A common variant, i.e., single nucleotide polymorphism rs6741949, in the DPP4 (zeige DPP4 ELISA Kits) gene interacts with body adiposity and negatively affects glucose-stimulated GLP-1 levels, insulin (zeige INS ELISA Kits) secretion, and glucose tolerance.
Compared with the lean group, the obese group had significantly higher fasting and post-OGTT GIP (zeige GIP ELISA Kits) levels, but similar fasting GLP-1 and significantly lower post-OGTT GLP-1 levels.
Hemodialysis improves upper GI symptoms and gastric slow waves in CKD patients. An increase in ghrelin (zeige GHRL ELISA Kits) and a decrease in GLP-1 might be involved in the HD-induced improvement in gastric slow waves.

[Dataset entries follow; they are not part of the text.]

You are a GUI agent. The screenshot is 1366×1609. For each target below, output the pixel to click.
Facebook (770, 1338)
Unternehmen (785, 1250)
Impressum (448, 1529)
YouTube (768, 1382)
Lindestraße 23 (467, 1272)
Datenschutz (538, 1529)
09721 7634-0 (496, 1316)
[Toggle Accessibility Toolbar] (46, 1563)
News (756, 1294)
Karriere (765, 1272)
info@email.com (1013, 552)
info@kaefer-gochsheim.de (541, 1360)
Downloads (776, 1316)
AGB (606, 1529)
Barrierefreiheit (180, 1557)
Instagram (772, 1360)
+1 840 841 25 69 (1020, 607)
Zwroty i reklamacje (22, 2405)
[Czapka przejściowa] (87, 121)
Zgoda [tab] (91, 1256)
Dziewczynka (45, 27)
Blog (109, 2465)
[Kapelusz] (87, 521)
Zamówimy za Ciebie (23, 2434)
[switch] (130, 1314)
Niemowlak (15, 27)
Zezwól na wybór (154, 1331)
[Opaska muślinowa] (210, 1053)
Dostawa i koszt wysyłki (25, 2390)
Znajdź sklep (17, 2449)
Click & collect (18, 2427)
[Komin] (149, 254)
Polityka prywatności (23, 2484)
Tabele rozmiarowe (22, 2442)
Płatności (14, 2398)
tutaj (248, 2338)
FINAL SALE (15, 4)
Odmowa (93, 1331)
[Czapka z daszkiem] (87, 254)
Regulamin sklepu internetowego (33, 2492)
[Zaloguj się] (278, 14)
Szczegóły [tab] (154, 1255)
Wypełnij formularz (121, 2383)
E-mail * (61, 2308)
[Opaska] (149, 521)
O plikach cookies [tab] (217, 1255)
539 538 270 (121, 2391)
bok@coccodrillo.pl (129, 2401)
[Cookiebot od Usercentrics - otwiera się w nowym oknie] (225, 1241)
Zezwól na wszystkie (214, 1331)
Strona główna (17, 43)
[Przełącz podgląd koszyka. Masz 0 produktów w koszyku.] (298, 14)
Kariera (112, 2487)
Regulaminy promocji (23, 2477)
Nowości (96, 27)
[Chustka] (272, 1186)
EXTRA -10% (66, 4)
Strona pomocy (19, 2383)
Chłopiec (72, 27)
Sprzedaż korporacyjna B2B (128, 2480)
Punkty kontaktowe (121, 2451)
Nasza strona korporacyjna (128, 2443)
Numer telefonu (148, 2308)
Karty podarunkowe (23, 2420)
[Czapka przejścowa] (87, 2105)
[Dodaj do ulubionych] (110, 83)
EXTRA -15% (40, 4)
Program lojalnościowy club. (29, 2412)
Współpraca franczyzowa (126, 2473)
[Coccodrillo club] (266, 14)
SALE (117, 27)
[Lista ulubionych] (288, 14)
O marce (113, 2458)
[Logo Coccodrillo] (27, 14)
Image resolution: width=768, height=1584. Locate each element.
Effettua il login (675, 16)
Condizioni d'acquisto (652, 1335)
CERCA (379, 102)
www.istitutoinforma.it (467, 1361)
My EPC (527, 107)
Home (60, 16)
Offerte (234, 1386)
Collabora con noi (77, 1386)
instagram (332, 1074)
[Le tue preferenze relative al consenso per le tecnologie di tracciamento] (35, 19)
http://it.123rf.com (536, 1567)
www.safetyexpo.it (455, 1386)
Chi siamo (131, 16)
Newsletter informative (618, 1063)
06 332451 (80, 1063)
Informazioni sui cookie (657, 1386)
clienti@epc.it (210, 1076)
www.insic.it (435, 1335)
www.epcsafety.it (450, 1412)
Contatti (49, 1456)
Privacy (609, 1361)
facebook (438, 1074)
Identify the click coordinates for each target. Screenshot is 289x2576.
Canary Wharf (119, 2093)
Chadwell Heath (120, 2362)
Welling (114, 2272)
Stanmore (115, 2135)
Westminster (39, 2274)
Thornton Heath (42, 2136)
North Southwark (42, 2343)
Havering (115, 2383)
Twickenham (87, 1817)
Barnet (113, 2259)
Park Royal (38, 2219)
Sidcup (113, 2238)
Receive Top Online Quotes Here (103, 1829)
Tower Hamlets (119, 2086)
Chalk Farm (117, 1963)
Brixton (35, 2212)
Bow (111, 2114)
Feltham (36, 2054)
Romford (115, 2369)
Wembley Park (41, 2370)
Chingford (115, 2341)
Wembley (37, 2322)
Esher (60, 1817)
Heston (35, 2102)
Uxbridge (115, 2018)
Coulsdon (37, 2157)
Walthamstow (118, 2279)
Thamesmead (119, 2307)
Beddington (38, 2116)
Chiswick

Data suggest that, in obesity, serum levels of active GLP1 are down-regulated and serum levels of soluble DPP4 (zeige DPP4 ELISA Kits) are up-regulated; DPP4 (zeige DPP4 ELISA Kits) levels correlate negatively with active GLP-1 levels but are positively associated with insulin (zeige INS ELISA Kits) resistance; thus, DPP4 (zeige DPP4 ELISA Kits) may be biomarker for insulin (zeige INS ELISA Kits) resistance. This study was conducted in Malaysia. (GLP1 = glucagon-like peptide 1; DPP4 (zeige DPP4 ELISA Kits) = dipeptidyl peptidase 4 (zeige DPP4 ELISA Kits))
Insulin (zeige INS ELISA Kits) resistance, postprandial GLP-1 and adaptive immunity are the main predictors of NAFLD (zeige TSC2 ELISA Kits) in a homogeneous population at high cardiovascular risk.
Data suggest that laparoscopic sleeve gastrectomy (LSG) for morbid obesity improves insulin resistance after either fast or slow feeding/eating; these findings suggest a negligible contribution of anorexigenic gut peptides GLP1 (glucagon-like peptide 1) and PYY (peptide YY) from intestinal L cells in response to LSG-induced weight loss.
L-trp (zeige TBPL1 ELISA Kits) is a luminal regulator of CCK (zeige CCK ELISA Kits) release with effects on gastric emptying, an effect that could be mediated by CCK (zeige CCK ELISA Kits). L-trp's effect on GLP-1 secretion is only minor. At the doses given, the two amino acids did not affect subjective appetite feelings.
The effects of GLP-1-based therapies on blood glucose in type 2 diabetics are not mediated through microvascular responses.
beta-cell function, plasma active GLP-1 levels, the GLP-1R (zeige GLP1R ELISA Kits) pathway in beta cells and L cell differentiation, were investigated.
CCK (zeige CCK ELISA Kits)/GLP-1 play contributory roles in anorexia induction by trichothecenes T-2 toxin, HT-2 toxin, diacetoxyscirpenol and neosolaniol.
The role of syntaxin 1A (zeige STX1A ELISA Kits) in GLP1 release from intestinal cells as a response to external stimuli is reported.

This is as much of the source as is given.